"Portugal não é o retângulo que definha"

O presidente do Governo Regional da Madeira, Alberto João Jardim, afirmou hoje que "Portugal não é o retângulo ibérico que definha, mas é o mundo que os portugueses constroem".

Jardim falava no âmbito da cerimónia de homenagem aos emigrantes madeirenses, integrada no programa de comemorações do Dia de Portugal, de Camões e das Comunidades, que pela primeira vez se realizou junto ao monumento à diáspora na marginal do Funchal, organizada pelo Representante da República na Madeira.

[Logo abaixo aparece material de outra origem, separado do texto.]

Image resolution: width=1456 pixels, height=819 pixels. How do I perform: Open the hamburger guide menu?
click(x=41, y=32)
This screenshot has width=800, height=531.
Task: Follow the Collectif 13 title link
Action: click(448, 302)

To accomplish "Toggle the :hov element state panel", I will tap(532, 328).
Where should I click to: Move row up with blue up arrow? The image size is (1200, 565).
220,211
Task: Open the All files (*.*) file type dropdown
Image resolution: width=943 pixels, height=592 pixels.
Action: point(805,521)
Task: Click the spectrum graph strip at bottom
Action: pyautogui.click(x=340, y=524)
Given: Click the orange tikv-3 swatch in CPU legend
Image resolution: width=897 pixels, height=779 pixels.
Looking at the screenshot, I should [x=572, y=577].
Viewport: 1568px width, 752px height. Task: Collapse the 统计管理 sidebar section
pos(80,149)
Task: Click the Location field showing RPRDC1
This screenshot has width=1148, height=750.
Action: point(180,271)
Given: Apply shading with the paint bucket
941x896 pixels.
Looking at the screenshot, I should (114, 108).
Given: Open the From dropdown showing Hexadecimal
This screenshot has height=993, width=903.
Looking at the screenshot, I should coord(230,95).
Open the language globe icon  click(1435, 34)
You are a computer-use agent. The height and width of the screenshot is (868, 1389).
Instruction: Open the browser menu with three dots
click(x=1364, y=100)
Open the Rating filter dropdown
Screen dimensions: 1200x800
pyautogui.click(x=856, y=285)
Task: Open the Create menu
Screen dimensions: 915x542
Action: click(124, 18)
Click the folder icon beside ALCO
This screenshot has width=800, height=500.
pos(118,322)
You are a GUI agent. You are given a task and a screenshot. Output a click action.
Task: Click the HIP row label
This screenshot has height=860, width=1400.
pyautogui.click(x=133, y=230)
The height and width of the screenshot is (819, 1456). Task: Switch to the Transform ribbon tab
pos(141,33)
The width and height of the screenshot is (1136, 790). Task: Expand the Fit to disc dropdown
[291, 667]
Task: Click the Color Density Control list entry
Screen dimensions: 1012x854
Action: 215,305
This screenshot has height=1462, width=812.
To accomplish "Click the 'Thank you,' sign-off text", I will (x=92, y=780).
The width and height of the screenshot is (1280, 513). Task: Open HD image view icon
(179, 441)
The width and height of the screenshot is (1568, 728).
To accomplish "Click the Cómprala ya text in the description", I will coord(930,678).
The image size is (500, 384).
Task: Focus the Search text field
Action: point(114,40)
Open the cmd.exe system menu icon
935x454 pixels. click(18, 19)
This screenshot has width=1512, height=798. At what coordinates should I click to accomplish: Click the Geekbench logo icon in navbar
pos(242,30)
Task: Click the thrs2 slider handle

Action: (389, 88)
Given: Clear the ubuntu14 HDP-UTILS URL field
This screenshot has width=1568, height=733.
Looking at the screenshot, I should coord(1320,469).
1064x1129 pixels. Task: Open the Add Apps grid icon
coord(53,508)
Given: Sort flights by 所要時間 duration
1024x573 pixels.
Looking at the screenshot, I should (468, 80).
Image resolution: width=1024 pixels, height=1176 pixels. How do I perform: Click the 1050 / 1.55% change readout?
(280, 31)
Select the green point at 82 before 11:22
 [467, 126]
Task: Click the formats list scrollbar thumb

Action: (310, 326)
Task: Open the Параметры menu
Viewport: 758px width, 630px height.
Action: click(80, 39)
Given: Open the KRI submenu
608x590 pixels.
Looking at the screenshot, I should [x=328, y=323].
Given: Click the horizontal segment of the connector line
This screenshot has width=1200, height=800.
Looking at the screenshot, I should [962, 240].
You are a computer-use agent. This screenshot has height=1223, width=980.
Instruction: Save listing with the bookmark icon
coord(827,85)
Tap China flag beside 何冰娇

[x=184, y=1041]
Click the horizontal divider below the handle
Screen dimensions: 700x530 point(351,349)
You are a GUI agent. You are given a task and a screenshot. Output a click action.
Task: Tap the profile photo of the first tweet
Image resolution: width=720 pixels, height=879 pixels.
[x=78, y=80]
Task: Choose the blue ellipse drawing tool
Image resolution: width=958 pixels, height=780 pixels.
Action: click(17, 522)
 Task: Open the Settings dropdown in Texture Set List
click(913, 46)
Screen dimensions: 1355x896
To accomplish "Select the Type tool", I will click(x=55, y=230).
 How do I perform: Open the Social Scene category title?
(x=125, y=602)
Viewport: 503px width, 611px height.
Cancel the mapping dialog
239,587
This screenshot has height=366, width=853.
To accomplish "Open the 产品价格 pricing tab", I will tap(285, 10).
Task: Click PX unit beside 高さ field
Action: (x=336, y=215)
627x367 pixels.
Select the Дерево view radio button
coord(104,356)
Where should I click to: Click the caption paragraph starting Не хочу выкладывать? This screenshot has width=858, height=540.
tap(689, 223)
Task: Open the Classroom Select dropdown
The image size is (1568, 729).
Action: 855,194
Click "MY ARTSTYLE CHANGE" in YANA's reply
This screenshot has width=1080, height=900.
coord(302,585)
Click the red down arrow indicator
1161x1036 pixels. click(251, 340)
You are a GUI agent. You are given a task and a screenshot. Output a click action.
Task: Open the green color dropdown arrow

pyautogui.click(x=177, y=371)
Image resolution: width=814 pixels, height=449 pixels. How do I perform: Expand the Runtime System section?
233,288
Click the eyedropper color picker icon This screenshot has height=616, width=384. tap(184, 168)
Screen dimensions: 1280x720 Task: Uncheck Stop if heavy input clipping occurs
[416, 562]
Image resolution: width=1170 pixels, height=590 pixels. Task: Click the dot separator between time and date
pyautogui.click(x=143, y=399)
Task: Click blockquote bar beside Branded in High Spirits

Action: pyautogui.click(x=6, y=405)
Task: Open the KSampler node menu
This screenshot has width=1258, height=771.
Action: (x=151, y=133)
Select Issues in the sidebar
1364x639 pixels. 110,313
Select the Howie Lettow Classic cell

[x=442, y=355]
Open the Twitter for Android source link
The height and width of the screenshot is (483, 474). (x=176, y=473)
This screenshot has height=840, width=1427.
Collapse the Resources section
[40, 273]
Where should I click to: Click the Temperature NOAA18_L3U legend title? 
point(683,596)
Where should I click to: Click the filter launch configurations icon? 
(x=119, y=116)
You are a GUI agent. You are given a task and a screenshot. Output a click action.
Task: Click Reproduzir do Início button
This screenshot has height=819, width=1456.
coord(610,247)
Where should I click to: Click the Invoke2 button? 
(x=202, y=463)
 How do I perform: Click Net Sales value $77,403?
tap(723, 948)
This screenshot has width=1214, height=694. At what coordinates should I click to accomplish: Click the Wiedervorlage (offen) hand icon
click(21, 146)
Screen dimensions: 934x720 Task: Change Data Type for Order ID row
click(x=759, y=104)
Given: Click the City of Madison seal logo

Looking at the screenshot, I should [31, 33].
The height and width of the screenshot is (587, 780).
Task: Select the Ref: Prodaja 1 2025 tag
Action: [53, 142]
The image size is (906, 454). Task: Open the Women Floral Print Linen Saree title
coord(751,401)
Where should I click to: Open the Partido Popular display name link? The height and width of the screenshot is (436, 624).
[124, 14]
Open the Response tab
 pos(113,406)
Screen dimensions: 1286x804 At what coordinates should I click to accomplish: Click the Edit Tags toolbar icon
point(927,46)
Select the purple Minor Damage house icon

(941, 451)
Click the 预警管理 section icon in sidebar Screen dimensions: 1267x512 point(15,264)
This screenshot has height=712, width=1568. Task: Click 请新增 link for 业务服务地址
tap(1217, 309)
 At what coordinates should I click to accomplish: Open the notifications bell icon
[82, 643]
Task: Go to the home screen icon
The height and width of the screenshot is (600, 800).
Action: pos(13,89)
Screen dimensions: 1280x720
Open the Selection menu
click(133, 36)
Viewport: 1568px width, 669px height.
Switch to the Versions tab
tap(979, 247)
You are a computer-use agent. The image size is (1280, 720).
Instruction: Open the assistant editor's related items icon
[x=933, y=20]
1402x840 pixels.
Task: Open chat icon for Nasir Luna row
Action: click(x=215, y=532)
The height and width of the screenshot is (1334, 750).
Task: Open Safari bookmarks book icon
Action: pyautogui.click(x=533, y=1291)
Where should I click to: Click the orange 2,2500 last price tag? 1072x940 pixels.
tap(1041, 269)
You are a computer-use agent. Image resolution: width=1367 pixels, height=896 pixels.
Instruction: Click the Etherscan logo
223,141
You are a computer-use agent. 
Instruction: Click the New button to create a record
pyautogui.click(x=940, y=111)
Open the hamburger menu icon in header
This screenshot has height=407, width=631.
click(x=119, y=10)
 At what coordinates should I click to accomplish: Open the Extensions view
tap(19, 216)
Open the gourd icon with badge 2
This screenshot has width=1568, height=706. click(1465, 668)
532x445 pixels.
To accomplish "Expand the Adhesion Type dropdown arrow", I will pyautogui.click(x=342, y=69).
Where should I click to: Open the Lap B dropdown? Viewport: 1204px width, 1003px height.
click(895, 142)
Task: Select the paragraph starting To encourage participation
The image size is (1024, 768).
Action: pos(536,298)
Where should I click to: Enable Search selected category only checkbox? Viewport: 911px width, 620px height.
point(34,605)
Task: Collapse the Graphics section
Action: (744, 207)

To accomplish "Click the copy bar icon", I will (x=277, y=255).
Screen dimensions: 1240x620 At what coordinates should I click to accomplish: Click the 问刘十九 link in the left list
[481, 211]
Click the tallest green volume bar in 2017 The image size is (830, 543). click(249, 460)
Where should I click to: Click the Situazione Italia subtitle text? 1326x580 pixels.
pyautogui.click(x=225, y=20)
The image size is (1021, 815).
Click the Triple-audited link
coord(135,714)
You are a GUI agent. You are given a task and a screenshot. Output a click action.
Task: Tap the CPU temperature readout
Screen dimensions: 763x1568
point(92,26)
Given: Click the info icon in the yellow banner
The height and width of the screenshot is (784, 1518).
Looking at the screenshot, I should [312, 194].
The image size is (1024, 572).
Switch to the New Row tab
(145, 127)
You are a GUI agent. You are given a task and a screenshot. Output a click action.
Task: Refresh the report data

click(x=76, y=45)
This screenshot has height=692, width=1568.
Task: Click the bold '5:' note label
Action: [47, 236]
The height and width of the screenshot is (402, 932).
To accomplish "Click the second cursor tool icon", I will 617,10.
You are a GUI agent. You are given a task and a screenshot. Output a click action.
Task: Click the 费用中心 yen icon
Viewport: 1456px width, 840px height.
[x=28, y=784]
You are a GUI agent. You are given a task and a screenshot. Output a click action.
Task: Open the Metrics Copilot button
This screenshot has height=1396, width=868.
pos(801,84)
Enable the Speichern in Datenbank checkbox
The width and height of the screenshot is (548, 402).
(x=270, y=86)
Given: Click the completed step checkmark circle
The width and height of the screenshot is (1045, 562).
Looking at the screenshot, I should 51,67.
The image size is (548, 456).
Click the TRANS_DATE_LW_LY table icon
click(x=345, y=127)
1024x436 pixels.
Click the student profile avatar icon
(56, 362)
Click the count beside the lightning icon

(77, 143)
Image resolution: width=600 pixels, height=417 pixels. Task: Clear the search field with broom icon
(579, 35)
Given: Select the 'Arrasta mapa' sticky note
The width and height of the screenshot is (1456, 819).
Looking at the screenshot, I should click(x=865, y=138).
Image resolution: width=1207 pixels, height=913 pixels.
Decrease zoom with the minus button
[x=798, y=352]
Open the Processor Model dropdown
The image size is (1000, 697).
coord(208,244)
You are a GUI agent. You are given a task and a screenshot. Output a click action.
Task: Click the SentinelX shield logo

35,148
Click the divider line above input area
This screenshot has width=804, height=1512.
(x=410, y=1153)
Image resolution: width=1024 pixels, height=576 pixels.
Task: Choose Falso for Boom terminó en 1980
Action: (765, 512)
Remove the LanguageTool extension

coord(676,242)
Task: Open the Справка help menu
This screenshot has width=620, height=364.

O governante declarou que "para compreender Portugal temos de nos consubstanciar no português andarilho" que fez da emigração a "resposta para as suas ambições legítimas no mundo para onde parte, mesmo em tempo de estratégias continentais decadentes".

Por seu turno, o Representante da República para a Madeira, Ireneu Barreto, afirmou que aqueles que emigram fazem-no sempre com "mágoa e tristeza", mas são um exemplo e estímulo, em tempo de crise, para ajudar a superar as dificuldades".

"Mesmo que se entenda que sempre fez parte do código genético do povo português partir e descobrir, de buscar algo melhor, de ser dos sete mares andarilho, a verdade é que quando se emigra é, em regra, com mágoa e tristeza", disse Ireneu Barreto.

Junto da estátua ao emigrante na marginal da capital madeirense, o Representante sublinhou que a "energia, vitalidade e talento" dos emigrantes nos países de acolhimento "devem servir de exemplo e mesmo de estímulo para, nestes tempos de crise, superarmos as nossas dificuldades".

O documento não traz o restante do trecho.